Author Lois Cairns does address those tacky semi-sexual slogan t-shirts teenagers have a preference for (though one of the examples cites – “Miss Bitch” doesn’t seem that sexual to me). I agree that it’s creepy when say, a seven-year-old wears a t-shirt emblazoned with “Porn Star!” or asks for a g-string, but she's talking about teen dressing - a majority of teenagers are nothing if not ludicrously horny – if they want to advertise this across their chests, well, it’s a bit trashy, but let them.
However, the worst part of this article for me was the way it encourages young girls experimenting with fashion to only think about how they look in negative, restrictive terms. Cairns quotes a “leading stylish” (she's been on breakfast television) (and who the fuck is actually a “stylist” anyway), Stephanie Rumble, who lays down a number of key “rules” girls have to abide by. She draws attention to “heavy thighs” and says that girls who have these terrible legs must wear longer-length tops in order to “hide” the heavier part of the thigh. Because, you know, shock horror, society isn’t prepared to accept that people and their bodies come in different shapes and sizes. Can you imagine what this article could (and probably has) done to some girls’ esteem? Because you’re “heavier” you’re told you’re not allowed to wear the latest fashions and instead have to hide away? This is not only discriminatory but just so very damaging to girls who are already insecure.

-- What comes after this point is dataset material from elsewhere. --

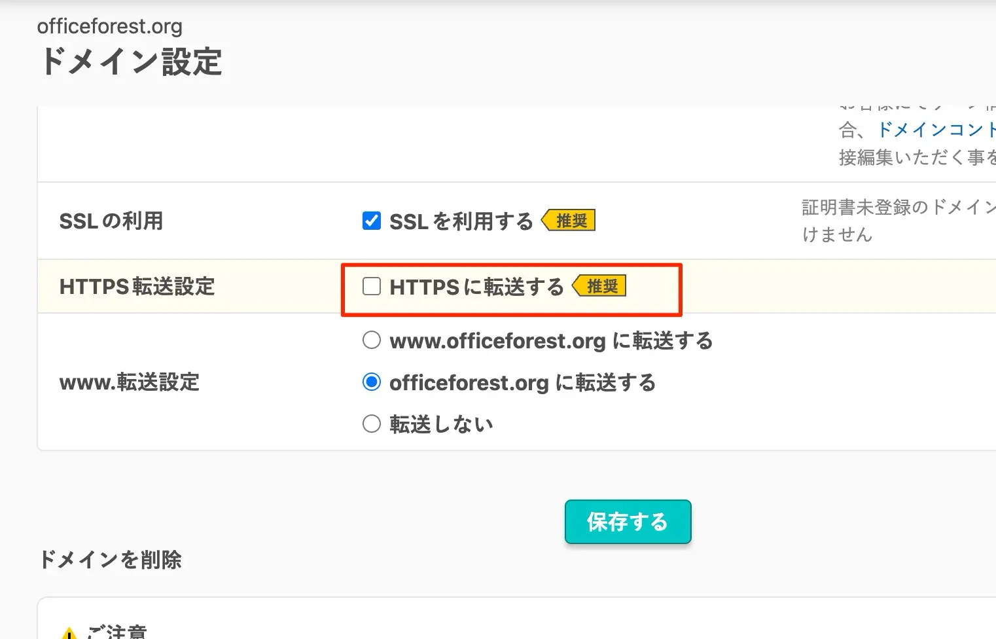
Task: Click the ドメインを削除 section heading
Action: click(x=109, y=560)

All Cairns achieves here is a perpetuation of the incredibly limited range of socially acceptable body shapes. Moreover, she also highlights how women are lectured to, made to be aware of their appearances, and told to follow "rules" (ie. “Don’t be a slut! Hide those breasts!” and “If you’re a fatty, hide under a mu-mu!”) from a very young age. This is not about dressing “appropriately”. This is about setting women up for a life-time of insecurity about bodies, clothes and the world of dressing in general. And this pisses me off.